GIVEN RECORDS
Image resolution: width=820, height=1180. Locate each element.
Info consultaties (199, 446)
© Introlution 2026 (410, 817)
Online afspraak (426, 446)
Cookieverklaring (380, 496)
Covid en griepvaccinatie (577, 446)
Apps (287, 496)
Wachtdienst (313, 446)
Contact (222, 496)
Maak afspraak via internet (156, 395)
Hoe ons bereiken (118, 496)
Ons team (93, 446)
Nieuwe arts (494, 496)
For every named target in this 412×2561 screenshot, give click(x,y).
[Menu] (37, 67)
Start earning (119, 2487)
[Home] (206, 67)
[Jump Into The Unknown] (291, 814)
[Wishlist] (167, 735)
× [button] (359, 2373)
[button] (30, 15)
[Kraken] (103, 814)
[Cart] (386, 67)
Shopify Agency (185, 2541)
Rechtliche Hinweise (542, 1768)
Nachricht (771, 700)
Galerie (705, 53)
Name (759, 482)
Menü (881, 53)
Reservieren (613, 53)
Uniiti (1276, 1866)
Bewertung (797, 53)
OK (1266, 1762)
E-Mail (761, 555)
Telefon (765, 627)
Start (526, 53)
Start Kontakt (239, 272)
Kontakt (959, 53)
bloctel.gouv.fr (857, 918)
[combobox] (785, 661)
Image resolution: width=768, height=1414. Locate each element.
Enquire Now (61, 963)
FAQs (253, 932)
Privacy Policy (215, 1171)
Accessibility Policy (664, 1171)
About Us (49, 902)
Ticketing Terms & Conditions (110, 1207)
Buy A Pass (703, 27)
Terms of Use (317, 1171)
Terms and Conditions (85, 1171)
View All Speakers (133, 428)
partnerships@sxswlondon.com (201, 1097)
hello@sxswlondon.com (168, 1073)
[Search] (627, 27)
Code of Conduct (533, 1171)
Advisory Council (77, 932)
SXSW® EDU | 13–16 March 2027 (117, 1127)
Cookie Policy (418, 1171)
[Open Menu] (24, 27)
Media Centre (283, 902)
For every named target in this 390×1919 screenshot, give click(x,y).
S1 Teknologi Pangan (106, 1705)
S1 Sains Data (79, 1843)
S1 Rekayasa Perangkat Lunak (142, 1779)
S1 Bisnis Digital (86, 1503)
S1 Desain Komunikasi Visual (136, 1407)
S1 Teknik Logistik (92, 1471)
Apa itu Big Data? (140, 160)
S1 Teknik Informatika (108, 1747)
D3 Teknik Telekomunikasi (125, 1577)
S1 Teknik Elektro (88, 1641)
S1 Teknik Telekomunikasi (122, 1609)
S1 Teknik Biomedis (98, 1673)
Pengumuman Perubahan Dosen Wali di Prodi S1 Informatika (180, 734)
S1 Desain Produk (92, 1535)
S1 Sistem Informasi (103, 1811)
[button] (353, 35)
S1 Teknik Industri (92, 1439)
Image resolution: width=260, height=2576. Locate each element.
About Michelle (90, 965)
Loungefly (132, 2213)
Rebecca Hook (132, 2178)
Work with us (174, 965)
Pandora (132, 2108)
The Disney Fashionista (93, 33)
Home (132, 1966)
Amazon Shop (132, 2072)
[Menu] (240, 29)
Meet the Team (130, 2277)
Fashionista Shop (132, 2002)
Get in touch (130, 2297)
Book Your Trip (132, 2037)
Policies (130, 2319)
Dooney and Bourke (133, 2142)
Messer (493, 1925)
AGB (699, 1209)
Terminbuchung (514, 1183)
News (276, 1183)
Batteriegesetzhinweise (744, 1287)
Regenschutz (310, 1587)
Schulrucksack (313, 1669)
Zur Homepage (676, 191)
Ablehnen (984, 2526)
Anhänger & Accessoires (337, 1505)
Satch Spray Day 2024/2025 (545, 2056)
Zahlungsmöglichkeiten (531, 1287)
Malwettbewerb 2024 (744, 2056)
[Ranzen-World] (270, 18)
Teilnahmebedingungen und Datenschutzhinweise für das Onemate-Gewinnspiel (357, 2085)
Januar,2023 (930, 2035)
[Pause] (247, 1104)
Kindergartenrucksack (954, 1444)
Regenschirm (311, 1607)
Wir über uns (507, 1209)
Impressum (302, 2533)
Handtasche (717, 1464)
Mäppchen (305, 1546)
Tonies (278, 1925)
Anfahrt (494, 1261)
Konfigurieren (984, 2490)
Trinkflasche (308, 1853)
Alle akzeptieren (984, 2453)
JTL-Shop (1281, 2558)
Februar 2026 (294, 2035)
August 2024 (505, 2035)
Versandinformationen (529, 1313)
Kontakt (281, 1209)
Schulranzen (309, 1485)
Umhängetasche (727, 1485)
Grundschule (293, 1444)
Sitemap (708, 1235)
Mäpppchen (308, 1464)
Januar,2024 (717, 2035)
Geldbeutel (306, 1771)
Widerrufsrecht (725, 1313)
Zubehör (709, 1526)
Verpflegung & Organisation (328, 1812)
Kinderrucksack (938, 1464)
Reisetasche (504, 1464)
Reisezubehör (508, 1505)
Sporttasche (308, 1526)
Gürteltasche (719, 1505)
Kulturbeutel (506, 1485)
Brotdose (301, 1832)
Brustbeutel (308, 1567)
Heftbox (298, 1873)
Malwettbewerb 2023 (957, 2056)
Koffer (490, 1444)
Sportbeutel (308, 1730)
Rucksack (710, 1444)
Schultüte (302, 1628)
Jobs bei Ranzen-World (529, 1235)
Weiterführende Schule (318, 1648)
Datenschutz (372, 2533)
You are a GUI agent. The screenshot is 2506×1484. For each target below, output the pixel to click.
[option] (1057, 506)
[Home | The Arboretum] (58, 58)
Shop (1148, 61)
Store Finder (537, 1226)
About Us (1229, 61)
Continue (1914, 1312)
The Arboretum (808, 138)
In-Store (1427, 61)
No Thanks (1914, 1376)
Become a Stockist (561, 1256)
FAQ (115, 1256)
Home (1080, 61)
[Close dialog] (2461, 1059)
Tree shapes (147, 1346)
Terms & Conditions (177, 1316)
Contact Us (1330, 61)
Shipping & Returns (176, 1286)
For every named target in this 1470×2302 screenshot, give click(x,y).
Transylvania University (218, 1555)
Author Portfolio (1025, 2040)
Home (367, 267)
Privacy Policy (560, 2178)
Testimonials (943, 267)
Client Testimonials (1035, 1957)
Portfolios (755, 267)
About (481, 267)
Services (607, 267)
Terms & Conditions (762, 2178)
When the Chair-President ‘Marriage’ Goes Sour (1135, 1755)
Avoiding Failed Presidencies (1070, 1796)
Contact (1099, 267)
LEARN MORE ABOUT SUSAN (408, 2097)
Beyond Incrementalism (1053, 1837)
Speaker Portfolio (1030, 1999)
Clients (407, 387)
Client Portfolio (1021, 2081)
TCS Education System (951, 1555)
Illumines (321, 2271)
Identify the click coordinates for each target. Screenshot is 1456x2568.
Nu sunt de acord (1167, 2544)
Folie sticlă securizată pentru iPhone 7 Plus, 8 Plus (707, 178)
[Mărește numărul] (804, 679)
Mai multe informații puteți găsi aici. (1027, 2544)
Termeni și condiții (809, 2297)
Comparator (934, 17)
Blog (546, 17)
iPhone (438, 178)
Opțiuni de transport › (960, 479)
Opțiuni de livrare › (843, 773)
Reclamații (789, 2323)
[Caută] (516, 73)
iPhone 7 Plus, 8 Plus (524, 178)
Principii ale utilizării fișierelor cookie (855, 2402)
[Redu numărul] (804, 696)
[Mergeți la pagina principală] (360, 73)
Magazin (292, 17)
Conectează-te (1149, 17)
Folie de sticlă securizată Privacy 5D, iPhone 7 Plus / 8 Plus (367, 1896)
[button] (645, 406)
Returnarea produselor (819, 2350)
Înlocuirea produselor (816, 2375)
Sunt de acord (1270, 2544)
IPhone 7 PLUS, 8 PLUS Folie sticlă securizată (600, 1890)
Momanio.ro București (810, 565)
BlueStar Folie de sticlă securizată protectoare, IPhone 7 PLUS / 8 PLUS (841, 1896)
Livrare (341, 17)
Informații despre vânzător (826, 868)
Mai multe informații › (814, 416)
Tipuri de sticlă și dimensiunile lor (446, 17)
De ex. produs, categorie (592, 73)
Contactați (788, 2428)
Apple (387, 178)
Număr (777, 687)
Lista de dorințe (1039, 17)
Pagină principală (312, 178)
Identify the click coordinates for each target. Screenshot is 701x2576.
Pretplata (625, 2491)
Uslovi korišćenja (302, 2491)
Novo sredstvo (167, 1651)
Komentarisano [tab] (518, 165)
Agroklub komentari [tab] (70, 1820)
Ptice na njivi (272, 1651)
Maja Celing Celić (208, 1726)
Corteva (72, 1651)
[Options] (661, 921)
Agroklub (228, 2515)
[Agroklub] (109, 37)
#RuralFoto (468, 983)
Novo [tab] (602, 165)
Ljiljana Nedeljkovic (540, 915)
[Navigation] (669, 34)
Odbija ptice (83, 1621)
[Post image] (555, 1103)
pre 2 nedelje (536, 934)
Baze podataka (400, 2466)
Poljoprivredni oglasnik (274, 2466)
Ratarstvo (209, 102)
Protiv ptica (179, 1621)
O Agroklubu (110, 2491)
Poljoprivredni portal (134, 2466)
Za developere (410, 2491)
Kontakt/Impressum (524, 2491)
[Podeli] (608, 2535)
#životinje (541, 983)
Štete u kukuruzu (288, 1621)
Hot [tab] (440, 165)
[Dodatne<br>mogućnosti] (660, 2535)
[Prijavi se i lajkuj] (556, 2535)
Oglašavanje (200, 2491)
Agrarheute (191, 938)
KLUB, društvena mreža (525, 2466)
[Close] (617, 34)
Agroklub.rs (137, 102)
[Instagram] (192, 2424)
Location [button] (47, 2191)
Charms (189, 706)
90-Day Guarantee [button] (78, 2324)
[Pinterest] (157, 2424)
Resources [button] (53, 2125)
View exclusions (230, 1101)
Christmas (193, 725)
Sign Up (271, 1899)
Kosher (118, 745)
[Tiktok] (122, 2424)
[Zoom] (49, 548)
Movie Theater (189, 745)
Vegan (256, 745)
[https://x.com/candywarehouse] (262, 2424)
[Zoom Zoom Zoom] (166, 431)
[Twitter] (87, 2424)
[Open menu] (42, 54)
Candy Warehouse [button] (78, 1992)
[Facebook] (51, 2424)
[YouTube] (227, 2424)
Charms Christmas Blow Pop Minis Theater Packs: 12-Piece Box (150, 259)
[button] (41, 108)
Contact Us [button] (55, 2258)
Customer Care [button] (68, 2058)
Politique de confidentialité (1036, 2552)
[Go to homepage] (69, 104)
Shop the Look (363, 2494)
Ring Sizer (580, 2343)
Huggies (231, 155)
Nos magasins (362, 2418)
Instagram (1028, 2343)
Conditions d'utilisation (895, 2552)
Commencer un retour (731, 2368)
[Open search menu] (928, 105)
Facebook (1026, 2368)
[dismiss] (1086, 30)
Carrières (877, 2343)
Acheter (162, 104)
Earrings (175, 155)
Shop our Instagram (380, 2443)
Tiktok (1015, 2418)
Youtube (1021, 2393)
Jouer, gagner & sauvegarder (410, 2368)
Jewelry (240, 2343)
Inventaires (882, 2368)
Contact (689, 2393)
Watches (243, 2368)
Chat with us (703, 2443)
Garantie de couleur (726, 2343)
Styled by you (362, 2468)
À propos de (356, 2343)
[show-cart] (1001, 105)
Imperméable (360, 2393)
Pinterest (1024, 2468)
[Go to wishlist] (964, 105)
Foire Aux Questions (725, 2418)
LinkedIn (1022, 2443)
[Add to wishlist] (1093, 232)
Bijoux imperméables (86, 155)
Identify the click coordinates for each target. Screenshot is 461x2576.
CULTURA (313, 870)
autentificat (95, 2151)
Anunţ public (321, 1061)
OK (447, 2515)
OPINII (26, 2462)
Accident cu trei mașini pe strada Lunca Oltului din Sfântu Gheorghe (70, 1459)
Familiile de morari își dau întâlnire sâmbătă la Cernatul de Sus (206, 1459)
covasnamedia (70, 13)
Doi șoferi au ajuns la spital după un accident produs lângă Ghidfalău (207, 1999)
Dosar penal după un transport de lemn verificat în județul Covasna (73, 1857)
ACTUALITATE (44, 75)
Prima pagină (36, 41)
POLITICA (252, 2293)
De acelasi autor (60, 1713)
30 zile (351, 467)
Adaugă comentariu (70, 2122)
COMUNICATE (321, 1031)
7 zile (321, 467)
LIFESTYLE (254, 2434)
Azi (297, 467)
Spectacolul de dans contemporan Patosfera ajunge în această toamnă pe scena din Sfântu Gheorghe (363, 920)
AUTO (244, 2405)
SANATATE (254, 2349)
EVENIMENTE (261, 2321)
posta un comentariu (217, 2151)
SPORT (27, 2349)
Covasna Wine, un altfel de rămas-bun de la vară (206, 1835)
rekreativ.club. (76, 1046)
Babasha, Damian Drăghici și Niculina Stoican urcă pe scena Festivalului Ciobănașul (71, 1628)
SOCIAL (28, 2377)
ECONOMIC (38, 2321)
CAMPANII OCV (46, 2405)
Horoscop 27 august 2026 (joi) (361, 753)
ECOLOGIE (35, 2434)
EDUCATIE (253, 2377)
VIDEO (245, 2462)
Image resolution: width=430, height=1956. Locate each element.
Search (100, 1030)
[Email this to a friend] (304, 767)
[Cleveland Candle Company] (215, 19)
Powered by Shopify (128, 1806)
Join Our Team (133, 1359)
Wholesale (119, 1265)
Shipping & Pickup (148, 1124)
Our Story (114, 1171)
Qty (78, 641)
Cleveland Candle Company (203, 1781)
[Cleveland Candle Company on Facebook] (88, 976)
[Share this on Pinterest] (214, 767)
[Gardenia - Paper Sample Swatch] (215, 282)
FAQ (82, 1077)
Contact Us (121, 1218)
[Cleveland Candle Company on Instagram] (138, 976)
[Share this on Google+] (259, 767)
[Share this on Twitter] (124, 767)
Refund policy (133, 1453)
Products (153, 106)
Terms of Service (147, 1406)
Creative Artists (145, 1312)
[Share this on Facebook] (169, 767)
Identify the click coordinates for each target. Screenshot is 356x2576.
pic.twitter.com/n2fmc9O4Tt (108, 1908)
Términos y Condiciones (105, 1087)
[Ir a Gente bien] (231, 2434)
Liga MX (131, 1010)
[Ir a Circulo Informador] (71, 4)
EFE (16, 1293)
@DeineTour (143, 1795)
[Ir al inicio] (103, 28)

BRIEF
Give back precisely the lines above that start at the line containing "S1 Desain Produk (92, 1535)" and end at the line containing "Schultüte (302, 1628)", inclusive. No other lines belong in the output.

EXERCISE OUTPUT
S1 Desain Produk (92, 1535)
S1 Sistem Informasi (103, 1811)
[button] (353, 35)
S1 Teknik Industri (92, 1439)
Image resolution: width=260, height=2576. Locate each element.
About Michelle (90, 965)
Loungefly (132, 2213)
Rebecca Hook (132, 2178)
Work with us (174, 965)
Pandora (132, 2108)
The Disney Fashionista (93, 33)
Home (132, 1966)
Amazon Shop (132, 2072)
[Menu] (240, 29)
Meet the Team (130, 2277)
Fashionista Shop (132, 2002)
Get in touch (130, 2297)
Book Your Trip (132, 2037)
Policies (130, 2319)
Dooney and Bourke (133, 2142)
Messer (493, 1925)
AGB (699, 1209)
Terminbuchung (514, 1183)
News (276, 1183)
Batteriegesetzhinweise (744, 1287)
Regenschutz (310, 1587)
Schulrucksack (313, 1669)
Zur Homepage (676, 191)
Ablehnen (984, 2526)
Anhänger & Accessoires (337, 1505)
Satch Spray Day 2024/2025 (545, 2056)
Zahlungsmöglichkeiten (531, 1287)
Malwettbewerb 2024 (744, 2056)
[Ranzen-World] (270, 18)
Teilnahmebedingungen und Datenschutzhinweise für das Onemate-Gewinnspiel (357, 2085)
Januar,2023 (930, 2035)
[Pause] (247, 1104)
Kindergartenrucksack (954, 1444)
Regenschirm (311, 1607)
Wir über uns (507, 1209)
Impressum (302, 2533)
Handtasche (717, 1464)
Mäppchen (305, 1546)
Tonies (278, 1925)
Anfahrt (494, 1261)
Konfigurieren (984, 2490)
Trinkflasche (308, 1853)
Alle akzeptieren (984, 2453)
JTL-Shop (1281, 2558)
Februar 2026 (294, 2035)
August 2024 (505, 2035)
Versandinformationen (529, 1313)
Kontakt (281, 1209)
Schulranzen (309, 1485)
Umhängetasche (727, 1485)
Grundschule (293, 1444)
Sitemap (708, 1235)
Mäpppchen (308, 1464)
Januar,2024 (717, 2035)
Geldbeutel (306, 1771)
Widerrufsrecht (725, 1313)
Zubehör (709, 1526)
Verpflegung & Organisation (328, 1812)
Kinderrucksack (938, 1464)
Reisetasche (504, 1464)
Reisezubehör (508, 1505)
Sporttasche (308, 1526)
Gürteltasche (719, 1505)
Kulturbeutel (506, 1485)
Brotdose (301, 1832)
Brustbeutel (308, 1567)
Heftbox (298, 1873)
Malwettbewerb 2023 (957, 2056)
Koffer (490, 1444)
Sportbeutel (308, 1730)
Rucksack (710, 1444)
Schultüte (302, 1628)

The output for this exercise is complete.